Skip to content

Architecture

Kreuzcrawl is a Rust crawling engine that turns websites into structured data. It is built around a trait-based plugin system composed through a Tower middleware stack, with optional feature gates for browser rendering, AI extraction, MCP integration, and more.

High-Level Data Flow

graph LR
    A[CrawlEngine] --> B[Tower Stack]
    B --> C[Per-Domain Rate Limit]
    C --> D[HTTP Cache]
    D --> E[UA Rotation]
    E --> F[HTTP Fetch]
    F --> G[Response]
    G --> H[HTML Extraction]
    H --> I[Markdown Conversion]
    I --> J[Content Filter]
    J --> K[CrawlStore]

A request flows through the engine as follows:

  1. CrawlEngine receives a URL (via scrape, crawl, or map).
  2. The Tower service stack processes the HTTP request through composable middleware layers.
  3. The raw HTTP response is parsed and fed into the extraction pipeline (metadata, links, images, feeds, JSON-LD).
  4. The HTML body is converted to Markdown (always-on, via html-to-markdown-rs).
  5. A content filter (e.g., BM25 relevance scoring) decides whether to keep or discard the page.
  6. Results are persisted through the CrawlStore trait and events are emitted via EventEmitter.

Trait-Based Design

The engine is composed of seven pluggable trait objects, each held behind Arc<dyn Trait>:

Trait Responsibility Default Implementation
Frontier URL queue and deduplication InMemoryFrontier (VecDeque + AHashSet)
RateLimiter Per-domain request throttling PerDomainThrottle (200ms default delay)
CrawlStore Persistence for crawl results NoopStore (discards all data)
EventEmitter Crawl lifecycle event hooks NoopEmitter (silent)
CrawlStrategy URL selection and scoring BfsStrategy (breadth-first)
ContentFilter Post-extraction page filtering NoopFilter (pass-through)
CrawlCache HTTP response caching NoopCache (no caching)
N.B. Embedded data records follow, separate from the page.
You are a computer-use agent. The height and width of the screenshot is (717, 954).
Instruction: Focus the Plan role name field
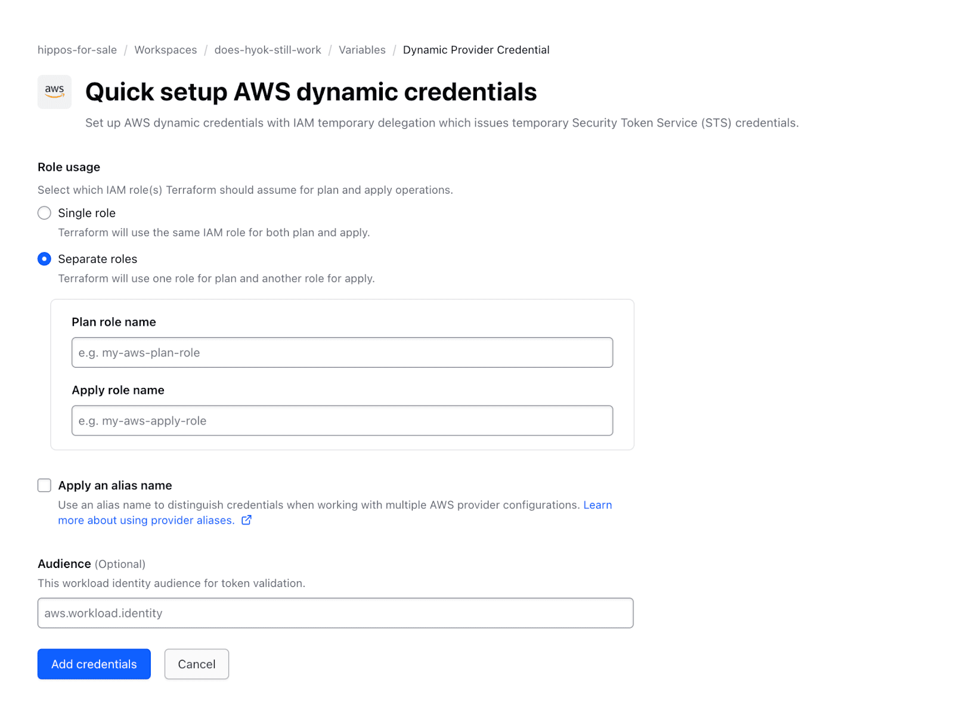(x=342, y=352)
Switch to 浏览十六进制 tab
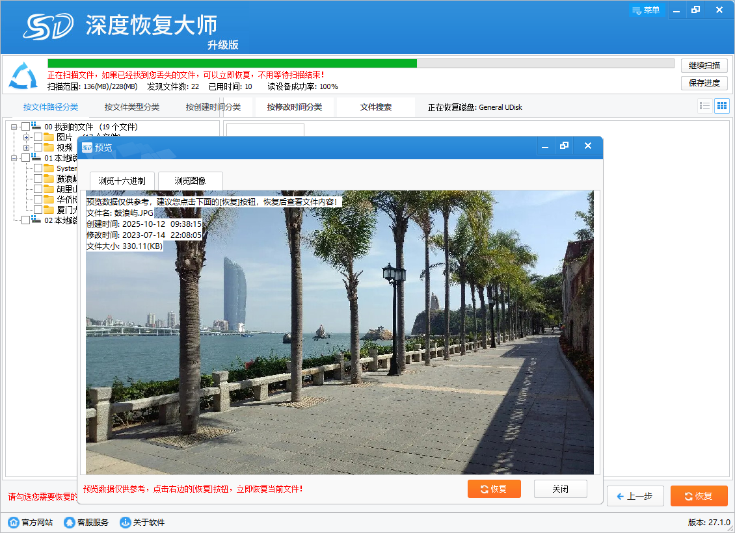The height and width of the screenshot is (533, 735). 122,181
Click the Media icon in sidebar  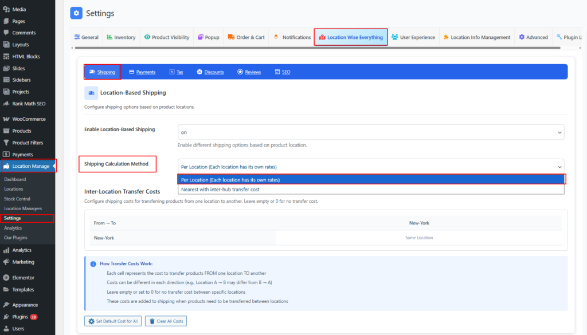pos(6,9)
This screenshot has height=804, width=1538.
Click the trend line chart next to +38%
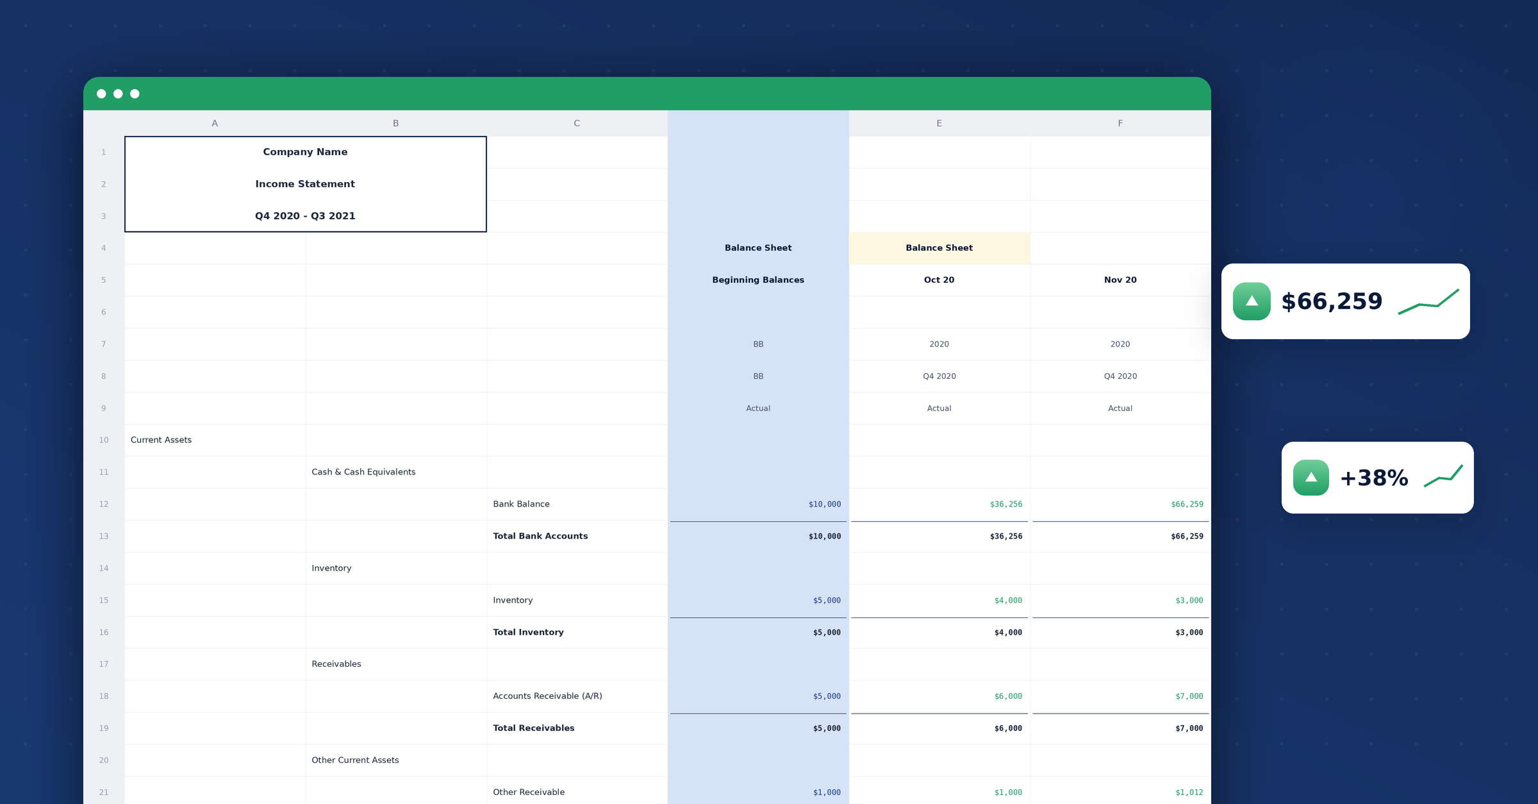click(x=1443, y=476)
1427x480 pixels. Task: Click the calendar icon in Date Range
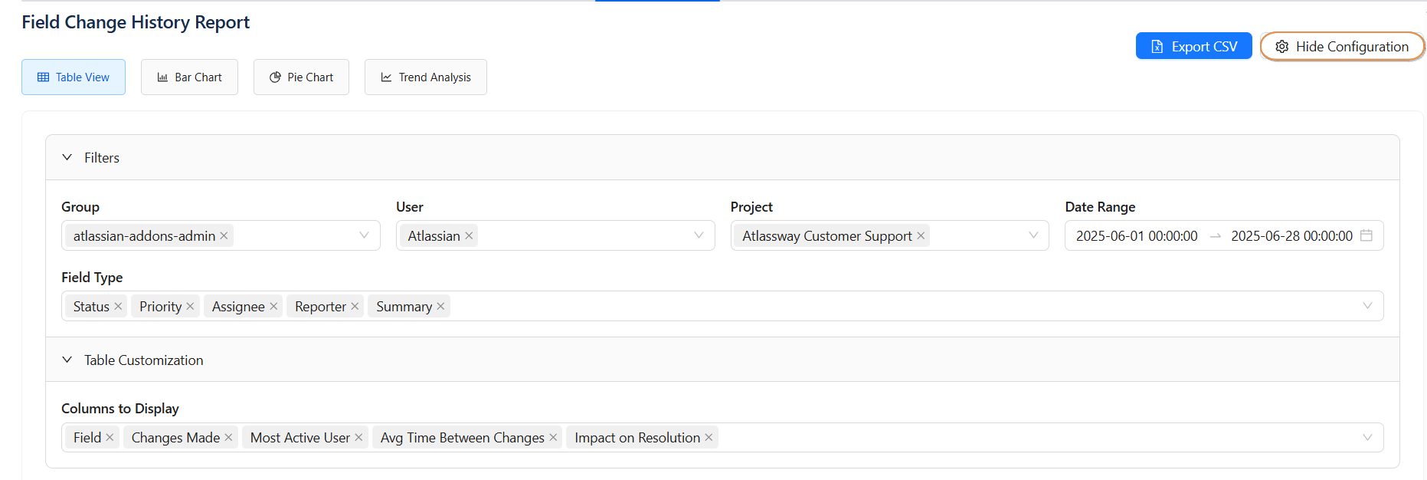coord(1366,235)
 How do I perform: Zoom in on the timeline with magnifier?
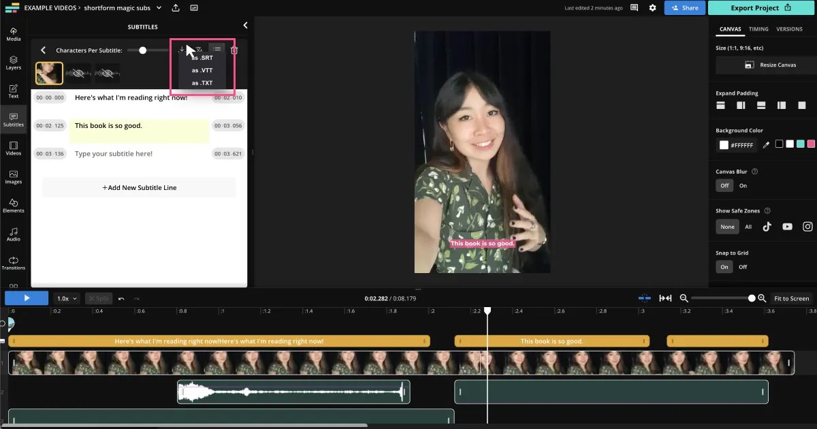[x=761, y=298]
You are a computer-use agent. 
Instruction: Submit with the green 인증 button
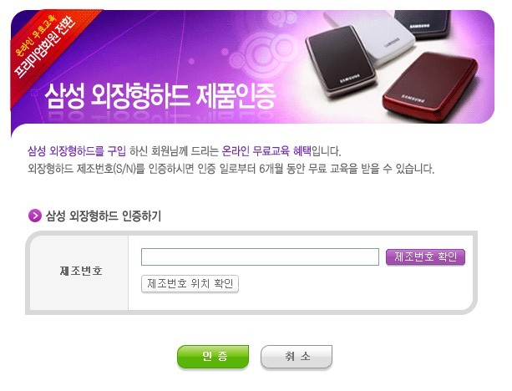(213, 357)
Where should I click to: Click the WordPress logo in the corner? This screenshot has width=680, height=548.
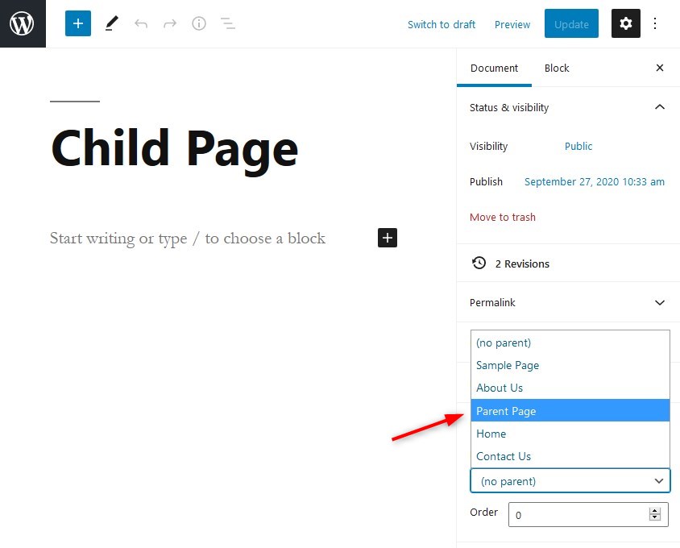click(x=23, y=23)
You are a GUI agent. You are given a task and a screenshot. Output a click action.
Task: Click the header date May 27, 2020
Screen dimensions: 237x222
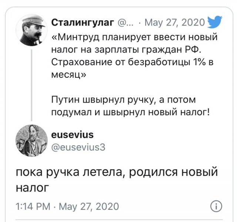(x=174, y=23)
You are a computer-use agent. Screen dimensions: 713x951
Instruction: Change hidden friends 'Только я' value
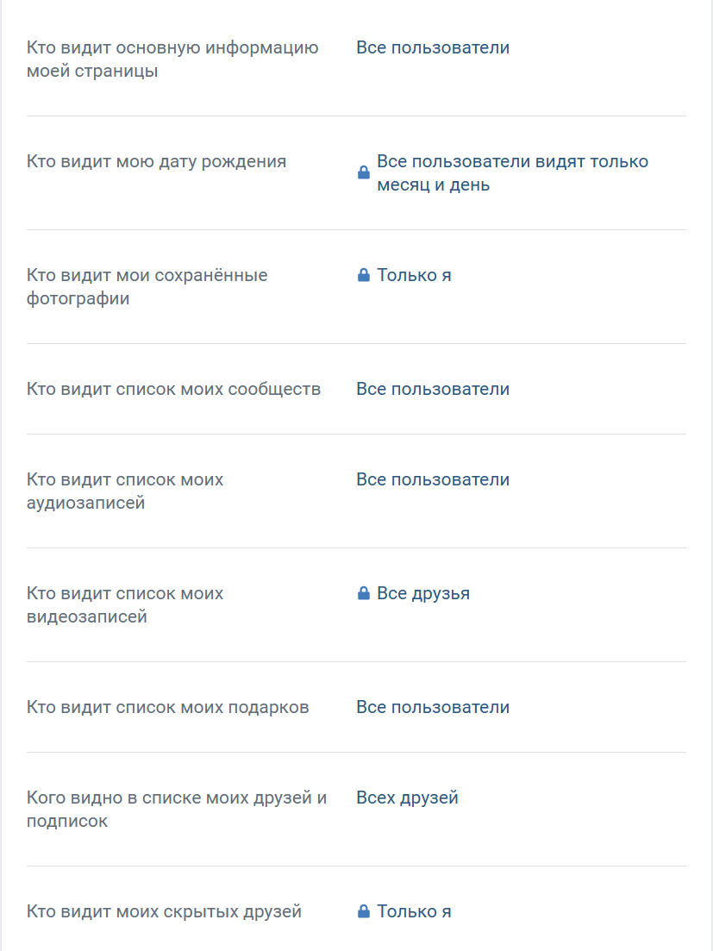(414, 911)
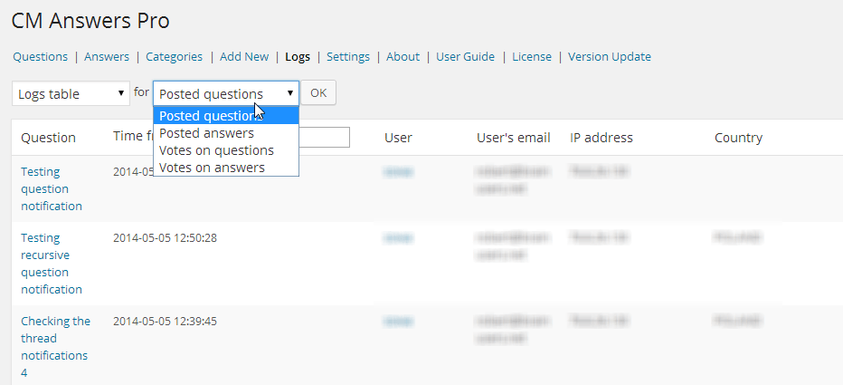
Task: Select 'Posted answers' from dropdown list
Action: pyautogui.click(x=206, y=133)
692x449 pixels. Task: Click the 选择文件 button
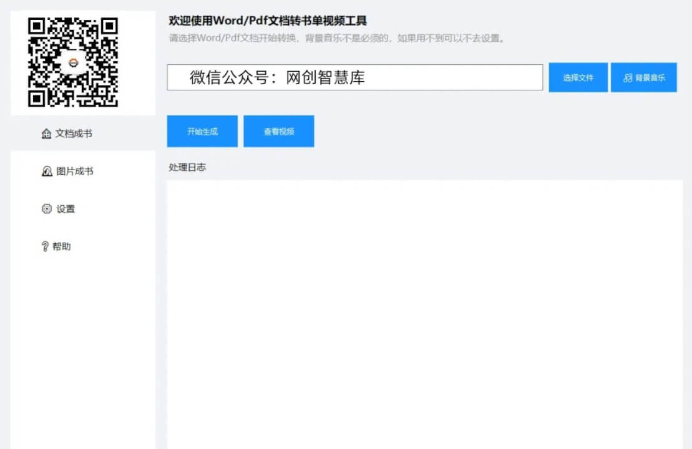577,77
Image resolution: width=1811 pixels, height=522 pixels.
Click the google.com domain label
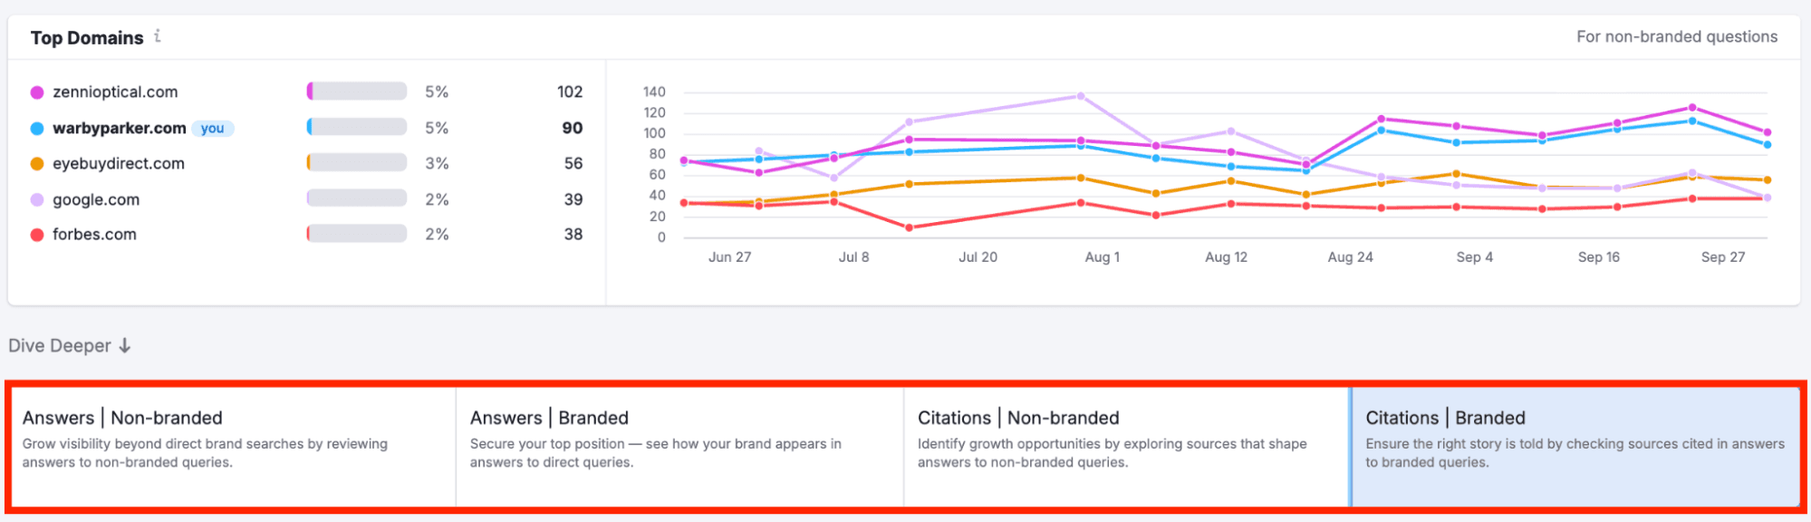coord(96,200)
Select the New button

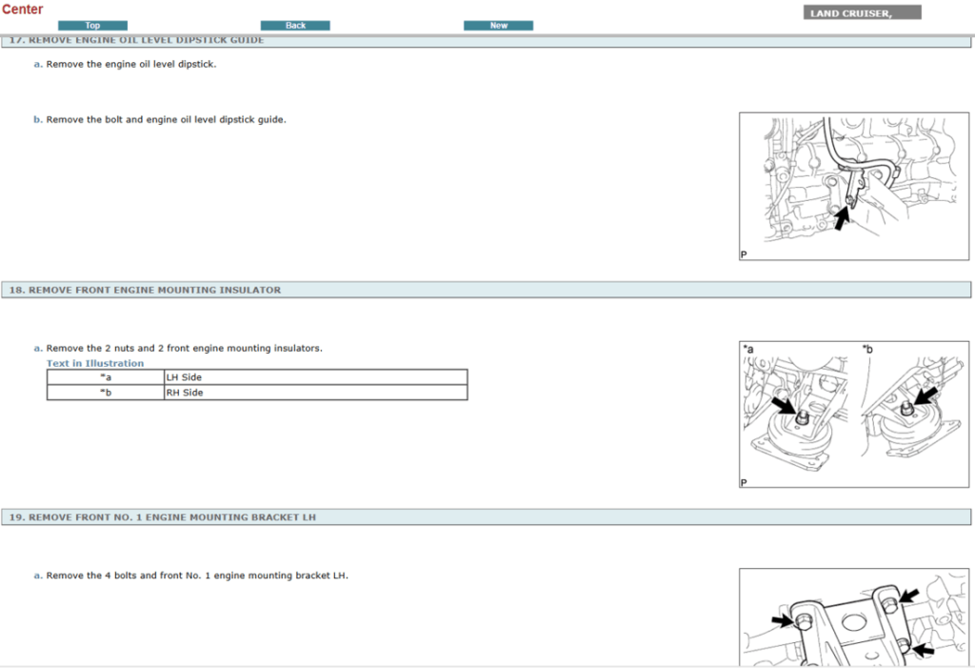(x=498, y=26)
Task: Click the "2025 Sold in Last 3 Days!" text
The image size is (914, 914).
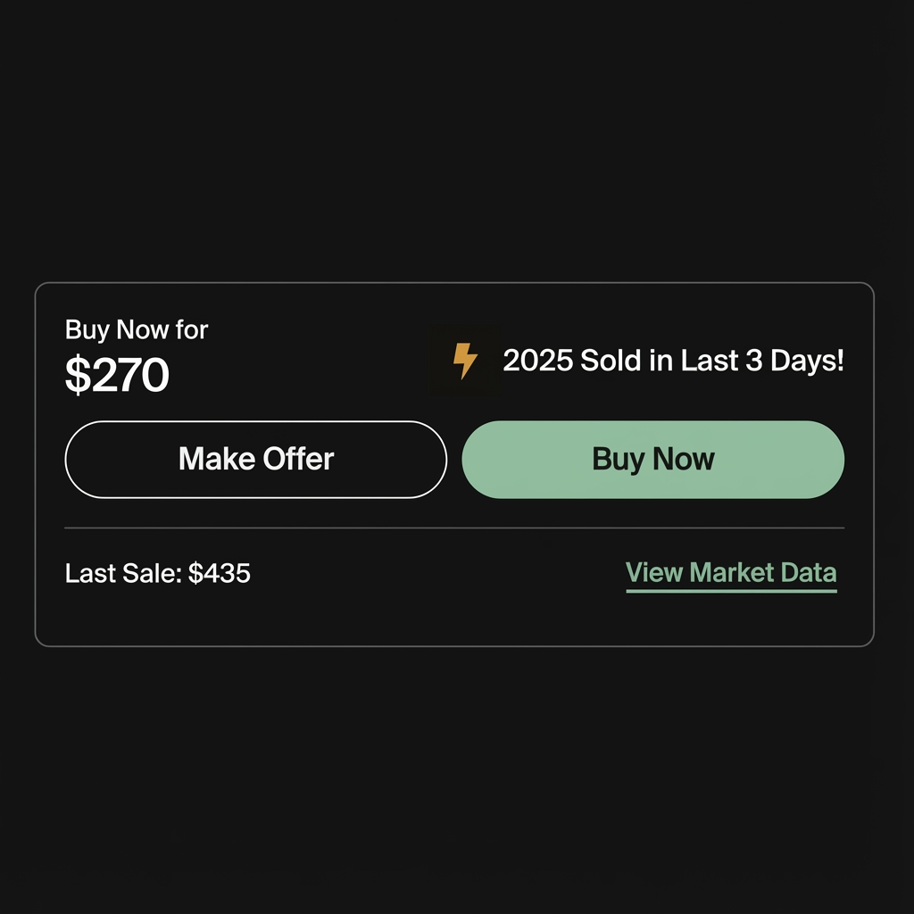Action: pyautogui.click(x=673, y=361)
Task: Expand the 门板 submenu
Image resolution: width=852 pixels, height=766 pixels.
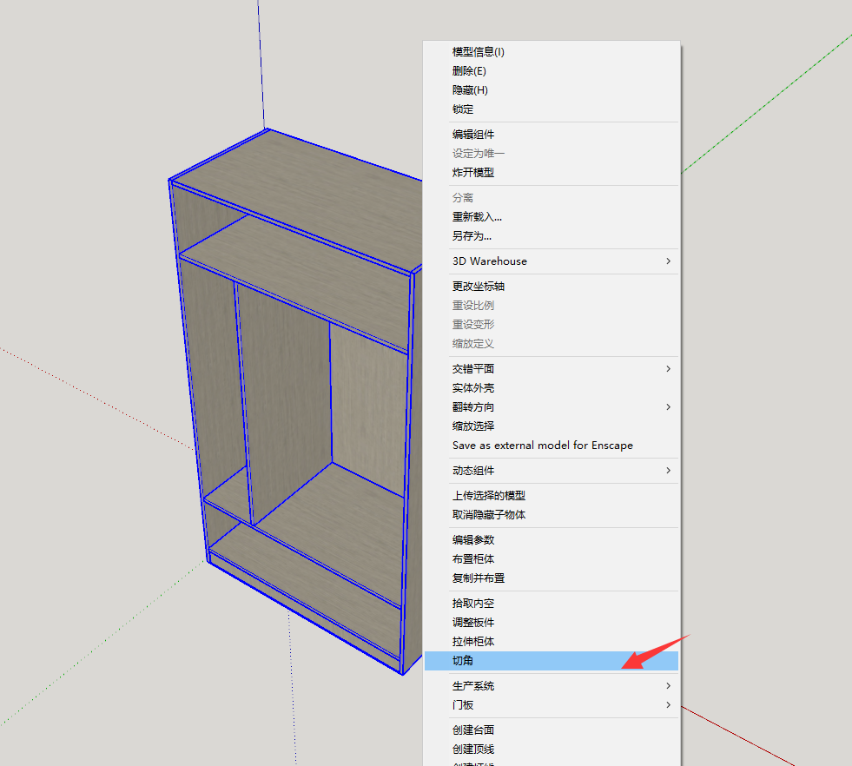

All traits are Send + Sync and use async_trait (except CrawlStrategy, which is synchronous).

Builder Pattern

CrawlEngine is constructed exclusively through CrawlEngineBuilder. Any trait left unset is filled with its default implementation:

let engine = CrawlEngine::builder()
    .config(config)
    .frontier(my_frontier)
    .strategy(DfsStrategy)
    .build()?;

The builder calls config.validate() before constructing the engine and returns Result<CrawlEngine, CrawlError>.

Tower Service Stack

The HTTP fetch pipeline is a Tower Service<CrawlRequest, Response = CrawlResponse, Error = CrawlError> built from composable layers. The stack is constructed in CrawlEngine::build_service with the following layer order (outermost to innermost):

  1. CrawlTracingLayer -- emits tracing spans with OpenTelemetry-compatible fields (feature-gated behind tracing)
  2. PerDomainRateLimitLayer -- delegates to the RateLimiter trait for per-domain throttling
  3. CrawlCacheLayer -- checks/stores responses through the CrawlCache trait
  4. UaRotationLayer -- round-robin User-Agent header injection
  5. HttpFetchService -- the innermost service performing the actual reqwest HTTP call with retry logic

Feature Gates

Kreuzcrawl uses Cargo feature flags to keep the default build minimal:

Feature Dependencies Capability
browser chromiumoxide Headless browser rendering for JS-heavy pages
ai liter-llm, minijinja LLM-powered structured data extraction
tracing tracing OpenTelemetry-compatible request tracing
interact chromiumoxide (implies browser) Page interaction actions (click, type, scroll)
mcp rmcp, schemars Model Context Protocol server
api axum, tower-http, utoipa, uuid, dashmap, base64 REST API server with OpenAPI docs
mcp-http (implies mcp + api) MCP over HTTP transport
warc uuid WARC archive output format

The default feature set is empty -- no optional dependencies are included unless explicitly enabled.

Crate Structure

crates/kreuzcrawl/src/
    engine/          -- CrawlEngine, builder, crawl loop orchestration
    tower/           -- Tower service stack (rate limit, cache, UA rotation, tracing)
    traits.rs        -- 7 pluggable trait definitions
    defaults/        -- Default implementations for all traits
    html/            -- HTML parsing, metadata, links, images, feeds, JSON-LD
    markdown.rs      -- HTML-to-Markdown conversion
    citations.rs     -- Citation extraction from markdown
    pruning.rs       -- "Fit content" markdown pruning
    normalize.rs     -- URL normalization and deduplication
    robots.rs        -- robots.txt parsing and path matching
    scrape.rs        -- Single-page scrape pipeline
    map.rs           -- Site map discovery
    error.rs         -- CrawlError enum with thiserror
    types/           -- CrawlConfig, ScrapeResult, PageMetadata, etc.